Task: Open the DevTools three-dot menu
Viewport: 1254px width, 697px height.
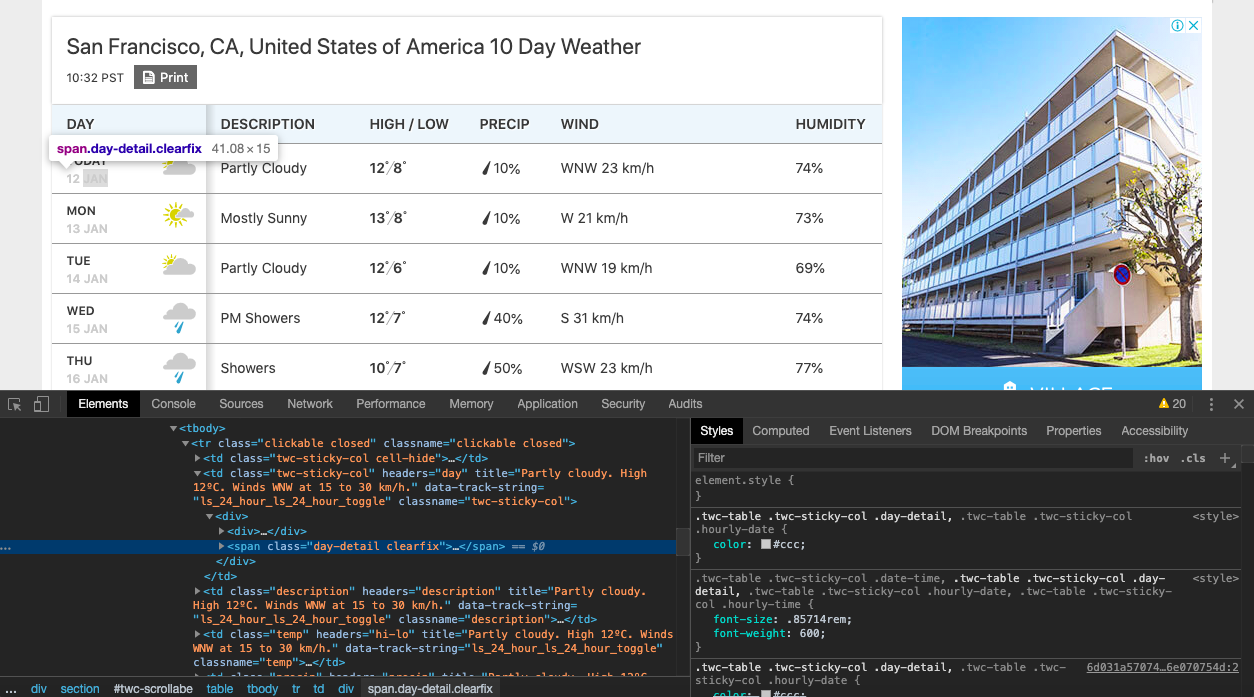Action: pyautogui.click(x=1211, y=403)
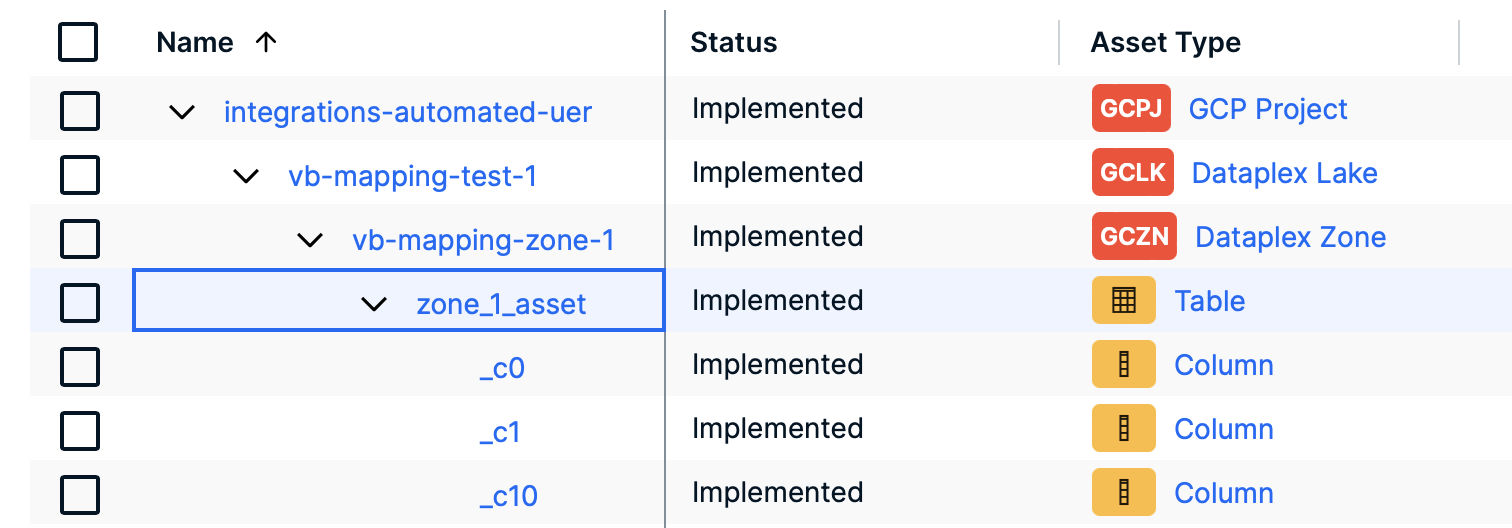
Task: Click the GCZN Dataplex Zone badge icon
Action: [x=1135, y=237]
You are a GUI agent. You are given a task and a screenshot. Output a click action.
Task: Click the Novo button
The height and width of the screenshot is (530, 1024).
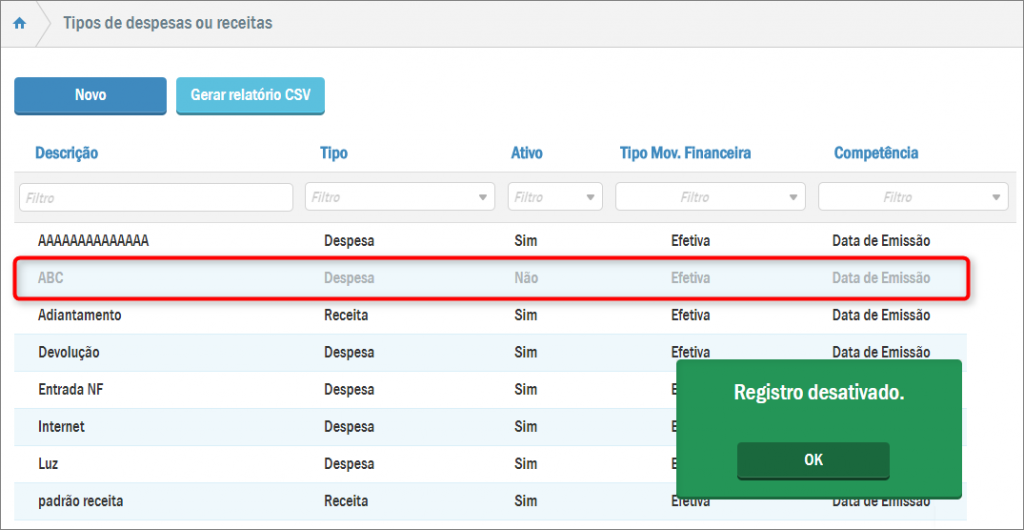(x=90, y=96)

HOW TO COMPLETE THIS TASK = Please return the lines from the line with "Viewport: 1254px width, 697px height." through the last line of the data, both included, exactly, and without pictures.

RESPONSE AREA =
Viewport: 1254px width, 697px height.
Action: pyautogui.click(x=1211, y=403)
Task: Click the GCZN Dataplex Zone badge icon
Action: [x=1135, y=237]
You are a GUI agent. You are given a task and a screenshot. Output a click action.
Task: Click the Novo button
The height and width of the screenshot is (530, 1024).
(x=90, y=96)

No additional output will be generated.